Hace unos meses el Gobierno Nacional vendió su participación mayoritaria en Isagén a la empresa canadiense Brookfield. Hubo indignación colectiva. Que el ministro de Hacienda Mauricio Cárdenas estaba feriando al país, que la plata la van a usar para pagar unas carreteras de cuarta generación cuando no vamos ni en segunda generación, que Santos está entregando el patrimonio nacional a cualquiera, en fin, nada se pudo hacer.
El Municipio de Medellín, por intermedio de EPM, también es accionista de Isagén. Tiene el 13,14 %. Como están las cosas, esa participación es pírrica y permite tener injerencia en las decisiones que vaya a tomar el nuevo dueño, quien es el controlante y, además, está ofreciendo comprar el resto de la compañía. A buen entendedor pocas palabras: yo les compro las acciones y suerte que los vi.
Si EPM 0no vende las acciones, literalmente la plata metida en Isagén terminará enterrada. Esas acciones solo darán frutos vía dividendos o vendiéndolas. Por más que EPM quiera ser “amigui” de Brookfield, lo único que podrá hacer es calentar la silla a la que tiene derecho en la junta directiva.

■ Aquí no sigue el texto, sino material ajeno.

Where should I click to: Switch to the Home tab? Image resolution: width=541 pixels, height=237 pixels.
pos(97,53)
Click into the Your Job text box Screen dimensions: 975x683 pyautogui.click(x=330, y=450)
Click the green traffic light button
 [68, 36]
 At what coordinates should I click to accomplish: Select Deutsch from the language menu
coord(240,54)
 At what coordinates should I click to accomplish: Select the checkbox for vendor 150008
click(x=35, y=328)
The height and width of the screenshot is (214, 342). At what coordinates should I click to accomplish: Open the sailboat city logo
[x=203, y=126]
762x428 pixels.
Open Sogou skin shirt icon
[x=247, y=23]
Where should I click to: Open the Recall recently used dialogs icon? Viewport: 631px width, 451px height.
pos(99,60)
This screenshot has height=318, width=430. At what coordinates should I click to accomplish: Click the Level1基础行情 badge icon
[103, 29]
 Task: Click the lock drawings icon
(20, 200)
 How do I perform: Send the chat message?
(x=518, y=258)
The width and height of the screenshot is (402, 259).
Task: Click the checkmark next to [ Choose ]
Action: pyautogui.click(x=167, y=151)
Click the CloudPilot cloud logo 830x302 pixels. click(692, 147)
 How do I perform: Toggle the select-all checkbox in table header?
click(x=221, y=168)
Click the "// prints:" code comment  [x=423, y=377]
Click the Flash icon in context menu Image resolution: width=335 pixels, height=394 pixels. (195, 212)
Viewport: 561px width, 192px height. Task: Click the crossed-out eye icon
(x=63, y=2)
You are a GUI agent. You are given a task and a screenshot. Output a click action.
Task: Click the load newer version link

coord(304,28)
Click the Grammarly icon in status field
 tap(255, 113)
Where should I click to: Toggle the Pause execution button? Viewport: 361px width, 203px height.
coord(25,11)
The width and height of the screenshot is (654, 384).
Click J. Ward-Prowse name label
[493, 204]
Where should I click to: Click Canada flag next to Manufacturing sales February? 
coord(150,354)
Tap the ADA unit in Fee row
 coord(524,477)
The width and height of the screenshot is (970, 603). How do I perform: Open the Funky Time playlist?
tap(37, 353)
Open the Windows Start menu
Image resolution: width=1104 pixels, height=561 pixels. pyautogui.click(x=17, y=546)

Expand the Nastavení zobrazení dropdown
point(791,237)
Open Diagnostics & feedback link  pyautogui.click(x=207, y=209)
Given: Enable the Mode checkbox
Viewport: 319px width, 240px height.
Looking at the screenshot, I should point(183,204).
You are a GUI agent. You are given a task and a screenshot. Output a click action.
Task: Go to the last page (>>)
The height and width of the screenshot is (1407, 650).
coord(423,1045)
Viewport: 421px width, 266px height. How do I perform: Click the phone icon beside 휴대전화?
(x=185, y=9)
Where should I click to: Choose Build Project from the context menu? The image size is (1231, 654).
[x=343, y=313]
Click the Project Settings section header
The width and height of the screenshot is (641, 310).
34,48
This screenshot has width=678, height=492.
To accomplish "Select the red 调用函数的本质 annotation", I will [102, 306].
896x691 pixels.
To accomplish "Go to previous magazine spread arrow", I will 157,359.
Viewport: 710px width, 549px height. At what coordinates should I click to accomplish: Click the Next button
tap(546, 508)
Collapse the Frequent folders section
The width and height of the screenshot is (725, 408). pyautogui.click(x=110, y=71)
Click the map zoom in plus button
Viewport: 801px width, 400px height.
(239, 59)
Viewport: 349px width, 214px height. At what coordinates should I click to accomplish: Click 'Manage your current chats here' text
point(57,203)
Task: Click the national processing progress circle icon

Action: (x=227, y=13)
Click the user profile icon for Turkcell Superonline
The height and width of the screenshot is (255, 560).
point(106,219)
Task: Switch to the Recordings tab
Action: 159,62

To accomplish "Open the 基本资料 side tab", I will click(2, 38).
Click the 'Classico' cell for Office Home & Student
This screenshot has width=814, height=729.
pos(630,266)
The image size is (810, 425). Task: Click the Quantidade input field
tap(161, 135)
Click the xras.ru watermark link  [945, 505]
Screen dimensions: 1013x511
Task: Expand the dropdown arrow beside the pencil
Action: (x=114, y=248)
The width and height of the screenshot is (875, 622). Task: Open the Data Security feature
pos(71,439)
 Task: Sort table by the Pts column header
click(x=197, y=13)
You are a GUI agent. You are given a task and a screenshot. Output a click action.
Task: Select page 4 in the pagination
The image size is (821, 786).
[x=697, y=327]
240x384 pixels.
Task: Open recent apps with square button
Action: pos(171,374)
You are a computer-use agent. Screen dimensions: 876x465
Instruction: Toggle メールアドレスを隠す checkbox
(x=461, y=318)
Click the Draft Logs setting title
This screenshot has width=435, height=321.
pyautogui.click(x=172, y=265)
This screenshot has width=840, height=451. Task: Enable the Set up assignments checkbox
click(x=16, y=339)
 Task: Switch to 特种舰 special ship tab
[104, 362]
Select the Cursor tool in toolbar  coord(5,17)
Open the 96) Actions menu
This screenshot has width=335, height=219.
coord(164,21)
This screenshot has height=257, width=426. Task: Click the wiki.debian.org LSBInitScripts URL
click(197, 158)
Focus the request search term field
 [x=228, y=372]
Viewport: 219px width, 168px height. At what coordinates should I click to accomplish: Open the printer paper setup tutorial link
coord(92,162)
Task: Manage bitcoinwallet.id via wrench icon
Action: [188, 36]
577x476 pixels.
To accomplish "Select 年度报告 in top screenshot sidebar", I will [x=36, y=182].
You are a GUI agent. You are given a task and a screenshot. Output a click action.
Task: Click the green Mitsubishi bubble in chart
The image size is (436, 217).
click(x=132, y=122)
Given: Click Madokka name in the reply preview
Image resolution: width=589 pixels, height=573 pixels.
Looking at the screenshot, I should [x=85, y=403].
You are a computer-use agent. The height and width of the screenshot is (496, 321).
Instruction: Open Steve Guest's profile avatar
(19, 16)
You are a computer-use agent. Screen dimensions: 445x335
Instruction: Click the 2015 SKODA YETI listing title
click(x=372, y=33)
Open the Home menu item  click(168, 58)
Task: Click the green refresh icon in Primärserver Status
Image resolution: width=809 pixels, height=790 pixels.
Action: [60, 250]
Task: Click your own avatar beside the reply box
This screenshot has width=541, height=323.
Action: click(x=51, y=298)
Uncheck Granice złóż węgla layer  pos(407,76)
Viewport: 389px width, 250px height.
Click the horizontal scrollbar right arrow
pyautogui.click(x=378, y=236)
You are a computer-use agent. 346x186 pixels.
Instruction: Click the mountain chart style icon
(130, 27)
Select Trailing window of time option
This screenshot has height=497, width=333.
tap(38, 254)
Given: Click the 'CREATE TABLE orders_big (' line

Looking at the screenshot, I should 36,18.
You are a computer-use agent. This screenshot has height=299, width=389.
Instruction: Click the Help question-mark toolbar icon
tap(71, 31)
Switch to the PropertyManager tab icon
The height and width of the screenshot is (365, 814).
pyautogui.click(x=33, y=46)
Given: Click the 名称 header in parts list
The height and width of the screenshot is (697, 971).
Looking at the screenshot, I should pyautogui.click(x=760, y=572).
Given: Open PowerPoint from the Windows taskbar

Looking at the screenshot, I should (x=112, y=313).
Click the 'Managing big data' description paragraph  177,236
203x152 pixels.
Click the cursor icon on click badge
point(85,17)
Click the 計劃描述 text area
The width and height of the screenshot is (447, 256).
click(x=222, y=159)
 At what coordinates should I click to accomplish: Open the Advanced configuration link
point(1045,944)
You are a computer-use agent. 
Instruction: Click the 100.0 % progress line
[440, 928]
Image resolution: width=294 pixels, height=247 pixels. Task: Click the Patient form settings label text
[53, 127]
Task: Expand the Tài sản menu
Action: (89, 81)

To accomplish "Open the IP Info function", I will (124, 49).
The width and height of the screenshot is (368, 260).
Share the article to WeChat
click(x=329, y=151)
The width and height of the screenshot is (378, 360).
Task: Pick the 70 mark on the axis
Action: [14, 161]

El Municipio tiene la oportunidad de venderlas y recibir cerca de $1,5 billones. Una parte de ese dinero iría a EPM para beneficiar a 42.000 familias con saneamiento básico, y otra parte a la Alcaldía, para financiar algún medio masivo de transporte que ayude a descongestionar la carrera 80 y el occidente de la ciudad, que, hijuemadre, sí que se necesita.
No se necesita mucho cacumen para entender que tener ese dinero a este lado es más fructífero que tenerlo metido en la bolsa de valores sometido a los vaivenes del mercado o esperando que Brookfield se levante algún día buena gente y que le den ganas de que ese socio minoritario llamado EPM se convierta en su nuevo mejor amiguis.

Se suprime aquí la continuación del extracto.